The current pattern of production and consumption could jeopardize future generations. Undoubtedly, if we maintain the current rate of extraction of non-renewable materials, we risk a massive depletion of natural resources in the coming decades. In this context, public regulators and private organizations recognize the unfeasibility of the current economic model. They all agree that the way to reverse this pattern and decouple economic development from resource and environmental degradation is only possible through the transition from a linear economy to a circular economy (CE).

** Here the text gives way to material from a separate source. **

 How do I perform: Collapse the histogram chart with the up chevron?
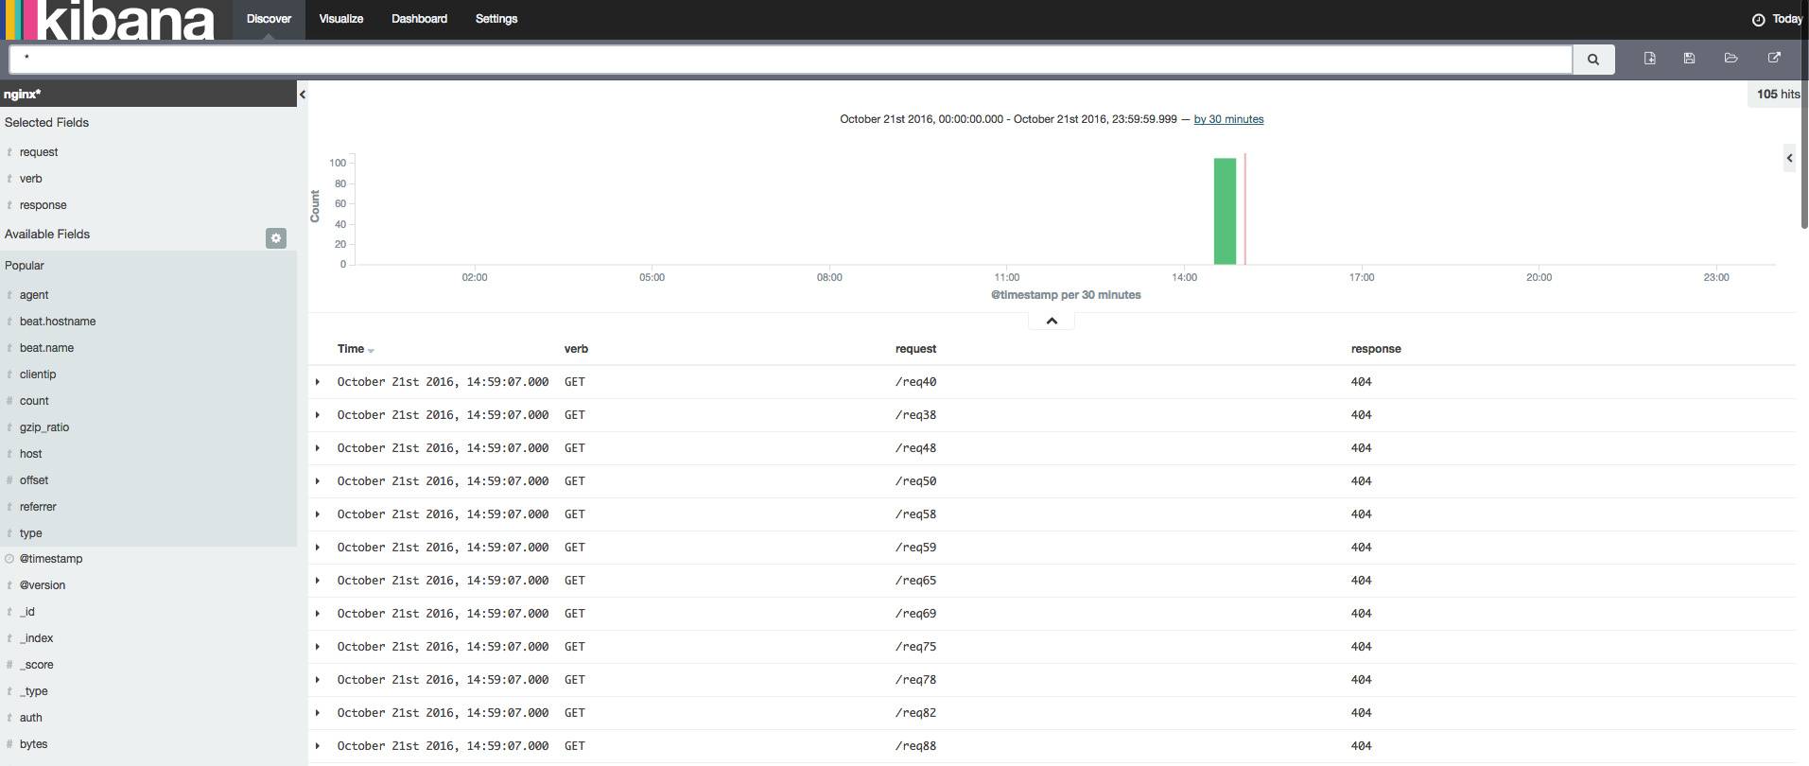pos(1051,321)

Today, all manufacturing processes of goods and services involve a significant environmental cost. With the aim of minimizing it, this new economic model arises that promotes the optimization of materials and waste by extending their useful life, in short, a system that takes advantage of existing resources and gives a new life to the waste we generate. We in the asset management industry also believe that we have a fiduciary duty to play a dual role in this transition. On the one hand, as active investors, we have the task of pushing companies to adopt this model. On the other, we must integrate the estimated financial consequences of the change it would entail into the investment process itself.

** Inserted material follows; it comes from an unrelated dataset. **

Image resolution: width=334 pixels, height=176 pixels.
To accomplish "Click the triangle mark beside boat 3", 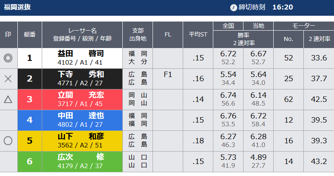I will click(x=8, y=99).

However, the absence of a well-defined taxonomy and key performance indicators could pose a major challenge to the industry’s transition. Although companies and financial regulators have made great strides towards creating a common language in the field of sustainability, this language is not yet properly adapted to measure the circular economy from an investor’s perspective.
So how can we contribute to this dialogue? Through a framework, developed and applied in-house, with a modular and adaptable approach that assesses the degree of circularity of companies through three dimensions: the production process, the business model and the quality of the initiatives taken. In this regard, it is worth noting that our analysis reveals that companies are currently focusing on the transformation of the production process, although new business models are beginning to emerge. Also, and in parallel, on a scale of 0 to 10, the degree of circularity of large public companies is only 0.6, indicating considerable room for improvement.
Investing in the leading companies that are more oriented on this transformation path gives companies a competitive advantage over their peers, due to their ability to anticipate market trends. In the medium and long term, it is expected that it will be the firms that lead the circular economy that will achieve more stable profits and cash flows, as well as higher levels of customer loyalty.